Nigel Donohue, head of business development services at CITB-Construction Skills, said the plan was to create a “construction and enterprise learning zone for the West Midlands that would inspire young people to get involved in the industry”. Other sponsors are the University of Wolverhampton and Walsall College, with Wilmott Dixon, Balfour Beattie, Morgan Sindall and Lovell, Hewden Stewart and Barhale Construction as industry partners.
“The West Midlands UTC will transform opportunities for 14-19-year-olds in the region to undertake full-time, practical, vocational and technical studies in a wide range of specialist skills that will help prepare them for a career in the construction industry,” added Donohue.
Greenwich UTC
West Midlands UTC is one of 33 that have been approved by the Department of Education, of which 15 are expected to open in 2013.
UTCs aim to provide technical skills training, alongside mainstream qualifications, to 20,000 young people aged between 14 and 19.
The intake age has been set at 14 as 11 is considered too early to choose a subject path to follow, while 16 is too late.
The other UTCs with a construction focus are: Buckinghamshire (IT and Specialist Construction); Burnley (Construction and Engineering, including the nuclear industry); Greenwich (Construction and Engineering). In addition, Daventry will have a specialism in sustainable technologies.
… but unlikely to adopt elements of Construction diploma curriculum
Despite hopes that the UTCs would partially adopt the Diploma in Construction and the Built Environment, in effect already dropped by mainstream schools, the latest indications are that the colleges will instead duplicate the BTEC qualifications available in FE colleges.

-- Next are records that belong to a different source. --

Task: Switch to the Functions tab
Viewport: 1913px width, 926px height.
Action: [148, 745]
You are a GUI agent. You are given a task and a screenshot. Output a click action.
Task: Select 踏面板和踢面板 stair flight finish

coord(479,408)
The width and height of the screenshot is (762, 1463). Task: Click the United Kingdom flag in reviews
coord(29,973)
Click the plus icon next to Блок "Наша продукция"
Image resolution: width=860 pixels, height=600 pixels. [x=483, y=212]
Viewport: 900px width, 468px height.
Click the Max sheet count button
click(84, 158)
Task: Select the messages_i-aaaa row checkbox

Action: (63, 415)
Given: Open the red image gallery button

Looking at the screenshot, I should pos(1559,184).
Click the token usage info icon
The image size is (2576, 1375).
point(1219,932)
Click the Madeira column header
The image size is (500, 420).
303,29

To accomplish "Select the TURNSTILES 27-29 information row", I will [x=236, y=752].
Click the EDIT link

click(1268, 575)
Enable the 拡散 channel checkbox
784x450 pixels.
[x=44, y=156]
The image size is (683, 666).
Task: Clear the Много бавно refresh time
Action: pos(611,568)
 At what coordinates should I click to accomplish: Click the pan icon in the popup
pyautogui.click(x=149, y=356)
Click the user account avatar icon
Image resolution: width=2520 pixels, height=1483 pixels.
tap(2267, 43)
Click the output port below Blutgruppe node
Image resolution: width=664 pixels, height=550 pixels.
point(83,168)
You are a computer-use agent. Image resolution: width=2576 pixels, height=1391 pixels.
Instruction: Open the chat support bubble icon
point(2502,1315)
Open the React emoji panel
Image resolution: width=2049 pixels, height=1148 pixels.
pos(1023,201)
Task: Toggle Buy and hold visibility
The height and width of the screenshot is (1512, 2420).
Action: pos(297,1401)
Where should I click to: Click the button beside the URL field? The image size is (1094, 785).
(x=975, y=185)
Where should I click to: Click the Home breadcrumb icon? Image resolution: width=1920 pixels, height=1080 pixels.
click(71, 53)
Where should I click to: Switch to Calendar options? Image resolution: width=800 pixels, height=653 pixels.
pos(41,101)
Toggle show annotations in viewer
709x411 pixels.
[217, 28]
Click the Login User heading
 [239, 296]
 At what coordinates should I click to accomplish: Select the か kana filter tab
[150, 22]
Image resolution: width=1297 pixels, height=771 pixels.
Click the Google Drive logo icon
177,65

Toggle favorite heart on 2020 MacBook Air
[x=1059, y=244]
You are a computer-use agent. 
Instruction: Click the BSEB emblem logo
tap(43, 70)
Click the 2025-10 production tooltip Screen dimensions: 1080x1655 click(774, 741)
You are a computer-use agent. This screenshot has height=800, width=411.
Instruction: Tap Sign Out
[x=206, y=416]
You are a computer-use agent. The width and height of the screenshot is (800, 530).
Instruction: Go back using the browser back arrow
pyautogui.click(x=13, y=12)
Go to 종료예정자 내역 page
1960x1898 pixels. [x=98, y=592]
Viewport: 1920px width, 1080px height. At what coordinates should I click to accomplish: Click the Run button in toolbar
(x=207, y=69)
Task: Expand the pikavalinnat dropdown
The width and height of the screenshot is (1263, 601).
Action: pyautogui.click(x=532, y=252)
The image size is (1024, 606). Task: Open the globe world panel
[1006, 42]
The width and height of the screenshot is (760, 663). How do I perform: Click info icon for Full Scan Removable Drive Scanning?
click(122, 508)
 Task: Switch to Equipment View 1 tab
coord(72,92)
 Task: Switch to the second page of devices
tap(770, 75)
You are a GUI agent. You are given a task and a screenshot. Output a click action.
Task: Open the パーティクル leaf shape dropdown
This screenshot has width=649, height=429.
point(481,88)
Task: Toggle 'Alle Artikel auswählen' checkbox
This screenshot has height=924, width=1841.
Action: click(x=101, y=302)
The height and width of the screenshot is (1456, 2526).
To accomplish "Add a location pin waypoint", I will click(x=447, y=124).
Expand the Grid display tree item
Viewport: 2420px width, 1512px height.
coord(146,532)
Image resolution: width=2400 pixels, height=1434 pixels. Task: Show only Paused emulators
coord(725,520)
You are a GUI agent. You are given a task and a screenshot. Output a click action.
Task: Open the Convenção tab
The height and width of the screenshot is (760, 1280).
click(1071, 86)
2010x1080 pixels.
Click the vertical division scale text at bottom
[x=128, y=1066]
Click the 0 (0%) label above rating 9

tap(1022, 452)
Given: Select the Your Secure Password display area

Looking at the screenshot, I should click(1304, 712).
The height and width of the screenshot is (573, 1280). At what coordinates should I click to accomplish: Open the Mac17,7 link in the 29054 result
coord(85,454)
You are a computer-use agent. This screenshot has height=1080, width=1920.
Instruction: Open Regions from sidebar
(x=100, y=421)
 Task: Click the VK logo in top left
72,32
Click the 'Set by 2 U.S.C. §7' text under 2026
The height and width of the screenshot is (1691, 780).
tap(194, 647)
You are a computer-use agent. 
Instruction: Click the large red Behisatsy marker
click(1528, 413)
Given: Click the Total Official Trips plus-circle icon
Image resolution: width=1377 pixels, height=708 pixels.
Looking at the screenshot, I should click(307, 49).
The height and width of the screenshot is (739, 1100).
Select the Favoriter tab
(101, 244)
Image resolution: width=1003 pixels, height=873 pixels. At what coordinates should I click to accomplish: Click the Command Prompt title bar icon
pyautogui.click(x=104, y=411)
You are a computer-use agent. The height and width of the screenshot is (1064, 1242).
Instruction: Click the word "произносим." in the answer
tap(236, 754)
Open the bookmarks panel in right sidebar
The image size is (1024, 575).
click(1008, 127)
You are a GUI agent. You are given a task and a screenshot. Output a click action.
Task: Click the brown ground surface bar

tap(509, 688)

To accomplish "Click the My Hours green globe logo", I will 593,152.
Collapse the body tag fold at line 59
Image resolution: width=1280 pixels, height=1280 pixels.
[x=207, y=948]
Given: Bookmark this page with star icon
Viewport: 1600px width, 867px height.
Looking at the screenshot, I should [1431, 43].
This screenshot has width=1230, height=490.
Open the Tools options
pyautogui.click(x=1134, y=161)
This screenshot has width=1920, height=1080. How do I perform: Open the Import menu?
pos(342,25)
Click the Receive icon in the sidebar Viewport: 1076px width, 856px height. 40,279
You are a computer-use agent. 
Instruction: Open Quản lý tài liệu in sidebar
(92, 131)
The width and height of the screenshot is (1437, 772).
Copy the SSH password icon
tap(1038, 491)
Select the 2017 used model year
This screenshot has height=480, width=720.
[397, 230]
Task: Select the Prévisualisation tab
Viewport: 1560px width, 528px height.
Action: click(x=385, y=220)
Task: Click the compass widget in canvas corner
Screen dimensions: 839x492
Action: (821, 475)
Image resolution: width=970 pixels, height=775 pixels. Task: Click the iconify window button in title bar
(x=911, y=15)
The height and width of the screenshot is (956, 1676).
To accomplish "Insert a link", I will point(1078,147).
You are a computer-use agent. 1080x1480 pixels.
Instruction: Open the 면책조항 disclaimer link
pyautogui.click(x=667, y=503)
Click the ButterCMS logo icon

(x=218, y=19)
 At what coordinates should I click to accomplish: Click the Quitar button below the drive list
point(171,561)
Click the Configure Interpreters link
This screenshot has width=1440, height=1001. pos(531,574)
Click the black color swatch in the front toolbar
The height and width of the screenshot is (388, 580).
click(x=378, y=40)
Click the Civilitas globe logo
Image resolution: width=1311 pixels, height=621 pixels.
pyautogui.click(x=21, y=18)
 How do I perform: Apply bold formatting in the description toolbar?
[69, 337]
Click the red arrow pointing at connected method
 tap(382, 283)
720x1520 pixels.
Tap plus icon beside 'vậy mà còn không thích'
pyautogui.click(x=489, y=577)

CITB-ConstructionSkills and the Baker Dearing Educational Trust had hoped that the four construction-focused UTCs could offer the Principal Learning component of the diploma, its academic core.
But according to Nick Gooderson, head of education and training at CITB-ConstructionSkills, the UTCs have shied away as Principal Learning is seen as equivalent to one GCSE in league tables, even though the volume of work is considered equal to four GCSEs.
Gooderson said it might be possible to split Principal Learning into four separate qualifications, which would allow UTCs to differentiate their offer from FE colleges. However, time is short as the UTCs opening in September 2013 are now issuing prospectuses.
UTCs offer a longer day, from 8:30am to 5:30pm, and a school year of 40 weeks. This adds an extra year for every two years a student is in the UTC.